Report each line of the items below that contains the string "point", copying the whole line.

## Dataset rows

::::::::

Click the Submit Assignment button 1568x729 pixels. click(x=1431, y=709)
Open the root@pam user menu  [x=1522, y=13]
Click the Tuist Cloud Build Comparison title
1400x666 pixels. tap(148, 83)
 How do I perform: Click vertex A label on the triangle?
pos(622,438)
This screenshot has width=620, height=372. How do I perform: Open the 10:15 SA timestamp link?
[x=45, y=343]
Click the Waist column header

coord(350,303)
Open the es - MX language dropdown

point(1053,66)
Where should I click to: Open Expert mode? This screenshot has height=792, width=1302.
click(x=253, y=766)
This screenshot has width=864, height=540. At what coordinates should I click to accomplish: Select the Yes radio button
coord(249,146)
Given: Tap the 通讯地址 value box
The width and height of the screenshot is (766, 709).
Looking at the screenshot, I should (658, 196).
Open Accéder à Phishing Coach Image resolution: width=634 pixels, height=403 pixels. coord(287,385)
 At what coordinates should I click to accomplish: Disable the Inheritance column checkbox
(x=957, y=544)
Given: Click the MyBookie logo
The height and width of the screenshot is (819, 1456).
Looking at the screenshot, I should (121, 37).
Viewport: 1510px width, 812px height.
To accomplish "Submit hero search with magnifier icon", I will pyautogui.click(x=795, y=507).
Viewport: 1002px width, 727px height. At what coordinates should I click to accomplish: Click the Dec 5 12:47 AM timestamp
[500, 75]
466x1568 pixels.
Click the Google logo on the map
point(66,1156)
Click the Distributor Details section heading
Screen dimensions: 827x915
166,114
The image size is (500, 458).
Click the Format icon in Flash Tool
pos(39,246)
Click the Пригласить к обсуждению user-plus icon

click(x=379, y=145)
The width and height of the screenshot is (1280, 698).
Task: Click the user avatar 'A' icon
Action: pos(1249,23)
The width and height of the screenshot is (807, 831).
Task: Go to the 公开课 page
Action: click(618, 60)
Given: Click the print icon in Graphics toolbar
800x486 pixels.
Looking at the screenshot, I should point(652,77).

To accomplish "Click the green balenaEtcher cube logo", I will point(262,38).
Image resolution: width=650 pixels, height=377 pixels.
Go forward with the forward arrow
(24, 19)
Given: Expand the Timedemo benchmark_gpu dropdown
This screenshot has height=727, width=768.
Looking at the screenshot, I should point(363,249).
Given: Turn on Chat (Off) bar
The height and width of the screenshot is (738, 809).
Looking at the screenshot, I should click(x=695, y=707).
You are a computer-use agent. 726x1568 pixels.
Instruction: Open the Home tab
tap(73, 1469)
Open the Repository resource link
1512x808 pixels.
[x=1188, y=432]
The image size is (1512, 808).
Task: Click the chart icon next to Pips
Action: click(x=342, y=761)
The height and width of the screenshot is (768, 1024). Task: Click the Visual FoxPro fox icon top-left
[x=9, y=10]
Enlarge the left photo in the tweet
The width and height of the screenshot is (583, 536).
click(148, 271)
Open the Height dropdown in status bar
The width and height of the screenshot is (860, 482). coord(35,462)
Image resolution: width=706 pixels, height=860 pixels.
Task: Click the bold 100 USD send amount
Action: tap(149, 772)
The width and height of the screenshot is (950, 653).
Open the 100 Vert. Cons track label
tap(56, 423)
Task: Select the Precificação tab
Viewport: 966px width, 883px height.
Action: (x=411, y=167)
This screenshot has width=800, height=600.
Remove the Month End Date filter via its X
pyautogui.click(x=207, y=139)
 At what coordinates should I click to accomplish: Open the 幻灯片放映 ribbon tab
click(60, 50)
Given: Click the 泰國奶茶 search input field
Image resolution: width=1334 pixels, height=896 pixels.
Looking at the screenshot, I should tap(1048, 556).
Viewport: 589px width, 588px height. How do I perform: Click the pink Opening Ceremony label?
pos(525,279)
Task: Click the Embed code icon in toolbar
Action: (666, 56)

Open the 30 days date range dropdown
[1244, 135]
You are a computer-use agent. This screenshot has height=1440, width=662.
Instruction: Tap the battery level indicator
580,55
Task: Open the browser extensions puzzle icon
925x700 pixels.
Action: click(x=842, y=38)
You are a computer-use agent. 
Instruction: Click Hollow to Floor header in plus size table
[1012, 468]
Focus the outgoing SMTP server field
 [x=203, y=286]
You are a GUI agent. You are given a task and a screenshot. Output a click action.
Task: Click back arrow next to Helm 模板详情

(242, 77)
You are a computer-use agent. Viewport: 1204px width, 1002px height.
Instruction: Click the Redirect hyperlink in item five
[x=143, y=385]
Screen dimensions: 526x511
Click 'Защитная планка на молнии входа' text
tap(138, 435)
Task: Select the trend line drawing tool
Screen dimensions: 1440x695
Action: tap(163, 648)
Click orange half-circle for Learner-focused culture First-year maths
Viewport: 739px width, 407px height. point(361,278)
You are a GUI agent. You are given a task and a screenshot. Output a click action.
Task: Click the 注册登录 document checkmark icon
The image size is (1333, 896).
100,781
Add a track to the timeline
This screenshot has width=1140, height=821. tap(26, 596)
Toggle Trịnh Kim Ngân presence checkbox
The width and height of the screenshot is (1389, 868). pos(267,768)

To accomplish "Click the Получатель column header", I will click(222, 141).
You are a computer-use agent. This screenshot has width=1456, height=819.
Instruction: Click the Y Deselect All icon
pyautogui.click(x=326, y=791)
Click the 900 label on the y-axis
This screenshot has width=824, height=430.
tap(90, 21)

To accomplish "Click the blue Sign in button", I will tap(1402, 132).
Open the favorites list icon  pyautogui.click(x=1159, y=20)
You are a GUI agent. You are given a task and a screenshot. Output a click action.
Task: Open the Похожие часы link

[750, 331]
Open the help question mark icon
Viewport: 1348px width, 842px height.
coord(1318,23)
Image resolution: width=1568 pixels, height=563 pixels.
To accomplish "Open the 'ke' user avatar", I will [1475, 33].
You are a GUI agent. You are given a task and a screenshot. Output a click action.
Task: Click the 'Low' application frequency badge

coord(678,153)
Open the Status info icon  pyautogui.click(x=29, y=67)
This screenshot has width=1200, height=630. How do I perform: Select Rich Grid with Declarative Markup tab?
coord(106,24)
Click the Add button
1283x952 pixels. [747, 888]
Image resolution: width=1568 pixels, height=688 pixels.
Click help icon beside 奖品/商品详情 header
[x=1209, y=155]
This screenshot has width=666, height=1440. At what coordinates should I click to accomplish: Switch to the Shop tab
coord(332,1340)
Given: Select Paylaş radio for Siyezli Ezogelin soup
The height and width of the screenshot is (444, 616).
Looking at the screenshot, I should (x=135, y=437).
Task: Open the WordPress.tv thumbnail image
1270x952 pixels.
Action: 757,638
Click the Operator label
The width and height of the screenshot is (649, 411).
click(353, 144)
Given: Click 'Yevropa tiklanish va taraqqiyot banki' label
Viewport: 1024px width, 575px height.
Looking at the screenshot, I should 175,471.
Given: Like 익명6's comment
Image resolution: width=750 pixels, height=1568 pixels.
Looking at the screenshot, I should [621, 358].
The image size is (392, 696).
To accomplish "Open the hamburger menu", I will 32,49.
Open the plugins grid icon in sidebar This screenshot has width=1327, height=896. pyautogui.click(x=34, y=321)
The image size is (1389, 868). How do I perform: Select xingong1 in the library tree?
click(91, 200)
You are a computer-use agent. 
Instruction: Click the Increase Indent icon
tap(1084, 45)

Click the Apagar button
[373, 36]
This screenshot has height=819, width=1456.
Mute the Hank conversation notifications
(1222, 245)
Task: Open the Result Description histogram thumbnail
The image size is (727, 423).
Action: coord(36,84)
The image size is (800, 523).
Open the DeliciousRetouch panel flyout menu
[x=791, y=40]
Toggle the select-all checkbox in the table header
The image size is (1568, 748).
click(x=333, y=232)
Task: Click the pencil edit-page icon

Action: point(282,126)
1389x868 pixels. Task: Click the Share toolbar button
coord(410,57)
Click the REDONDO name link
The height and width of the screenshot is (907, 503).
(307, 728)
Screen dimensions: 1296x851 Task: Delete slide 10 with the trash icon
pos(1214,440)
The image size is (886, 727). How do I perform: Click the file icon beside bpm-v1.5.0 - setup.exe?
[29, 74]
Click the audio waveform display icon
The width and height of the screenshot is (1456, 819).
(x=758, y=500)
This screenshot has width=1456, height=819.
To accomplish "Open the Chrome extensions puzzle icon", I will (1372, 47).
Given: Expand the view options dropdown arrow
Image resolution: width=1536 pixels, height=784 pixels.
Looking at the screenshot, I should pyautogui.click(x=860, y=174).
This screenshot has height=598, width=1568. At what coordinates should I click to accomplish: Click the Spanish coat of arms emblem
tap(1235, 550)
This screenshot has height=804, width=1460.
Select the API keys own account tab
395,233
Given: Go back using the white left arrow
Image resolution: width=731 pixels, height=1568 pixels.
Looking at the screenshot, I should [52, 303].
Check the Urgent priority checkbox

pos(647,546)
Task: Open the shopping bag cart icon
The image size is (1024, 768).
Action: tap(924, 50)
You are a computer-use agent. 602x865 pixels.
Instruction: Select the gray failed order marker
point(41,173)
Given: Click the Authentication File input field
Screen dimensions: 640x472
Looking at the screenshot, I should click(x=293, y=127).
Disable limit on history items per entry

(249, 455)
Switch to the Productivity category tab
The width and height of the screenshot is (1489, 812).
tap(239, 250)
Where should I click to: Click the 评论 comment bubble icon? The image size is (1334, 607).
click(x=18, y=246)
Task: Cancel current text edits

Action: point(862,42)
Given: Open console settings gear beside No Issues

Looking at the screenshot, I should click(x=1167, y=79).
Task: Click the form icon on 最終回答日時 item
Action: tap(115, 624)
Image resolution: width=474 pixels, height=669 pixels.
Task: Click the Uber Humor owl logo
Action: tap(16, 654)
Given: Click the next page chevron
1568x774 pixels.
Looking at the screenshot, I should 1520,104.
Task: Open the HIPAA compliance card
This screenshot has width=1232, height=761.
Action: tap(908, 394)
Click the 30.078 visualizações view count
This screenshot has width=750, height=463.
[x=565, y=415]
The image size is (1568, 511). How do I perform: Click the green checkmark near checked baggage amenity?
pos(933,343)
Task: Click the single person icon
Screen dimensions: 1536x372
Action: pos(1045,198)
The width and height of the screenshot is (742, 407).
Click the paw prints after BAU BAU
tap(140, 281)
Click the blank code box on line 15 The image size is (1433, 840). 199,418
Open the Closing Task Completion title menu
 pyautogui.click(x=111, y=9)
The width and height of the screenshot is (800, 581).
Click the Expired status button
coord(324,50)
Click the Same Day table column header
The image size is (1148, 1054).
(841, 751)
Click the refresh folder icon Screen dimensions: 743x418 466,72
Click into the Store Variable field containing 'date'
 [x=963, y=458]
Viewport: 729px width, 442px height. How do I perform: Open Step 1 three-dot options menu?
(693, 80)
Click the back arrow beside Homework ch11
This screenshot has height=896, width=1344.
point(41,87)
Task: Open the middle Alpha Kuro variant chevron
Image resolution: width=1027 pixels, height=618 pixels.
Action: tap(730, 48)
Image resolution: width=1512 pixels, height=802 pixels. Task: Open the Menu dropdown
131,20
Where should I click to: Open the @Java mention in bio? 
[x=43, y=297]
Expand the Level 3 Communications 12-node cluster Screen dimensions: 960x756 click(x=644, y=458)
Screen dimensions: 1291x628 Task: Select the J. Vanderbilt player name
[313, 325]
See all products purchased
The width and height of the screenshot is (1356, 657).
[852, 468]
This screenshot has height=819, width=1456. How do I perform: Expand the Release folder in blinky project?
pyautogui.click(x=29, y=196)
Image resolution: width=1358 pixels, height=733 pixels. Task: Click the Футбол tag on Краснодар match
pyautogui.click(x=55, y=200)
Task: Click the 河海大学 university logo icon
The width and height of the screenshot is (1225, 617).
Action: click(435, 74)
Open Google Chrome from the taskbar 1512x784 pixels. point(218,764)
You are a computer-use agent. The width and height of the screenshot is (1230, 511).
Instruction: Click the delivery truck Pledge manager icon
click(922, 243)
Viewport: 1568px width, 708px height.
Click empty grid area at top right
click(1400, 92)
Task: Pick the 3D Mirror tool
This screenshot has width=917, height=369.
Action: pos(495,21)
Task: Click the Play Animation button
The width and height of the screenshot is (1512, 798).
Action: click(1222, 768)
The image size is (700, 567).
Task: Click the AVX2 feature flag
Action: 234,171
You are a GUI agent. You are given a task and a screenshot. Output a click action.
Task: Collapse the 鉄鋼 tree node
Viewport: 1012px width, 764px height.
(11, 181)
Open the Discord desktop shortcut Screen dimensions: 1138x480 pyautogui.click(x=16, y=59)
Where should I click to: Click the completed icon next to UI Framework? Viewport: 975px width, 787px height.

::::::::

## SOLUTION TO THIS PROBLEM
point(1053,66)
point(66,1156)
Looking at the screenshot, I should point(652,77).
To accomplish "Click the green balenaEtcher cube logo", I will point(262,38).
Looking at the screenshot, I should point(363,249).
Viewport: 739px width, 407px height. point(361,278)
Action: point(282,126)
point(41,173)
Action: point(862,42)
point(41,87)
Open Google Chrome from the taskbar 1512x784 pixels. point(218,764)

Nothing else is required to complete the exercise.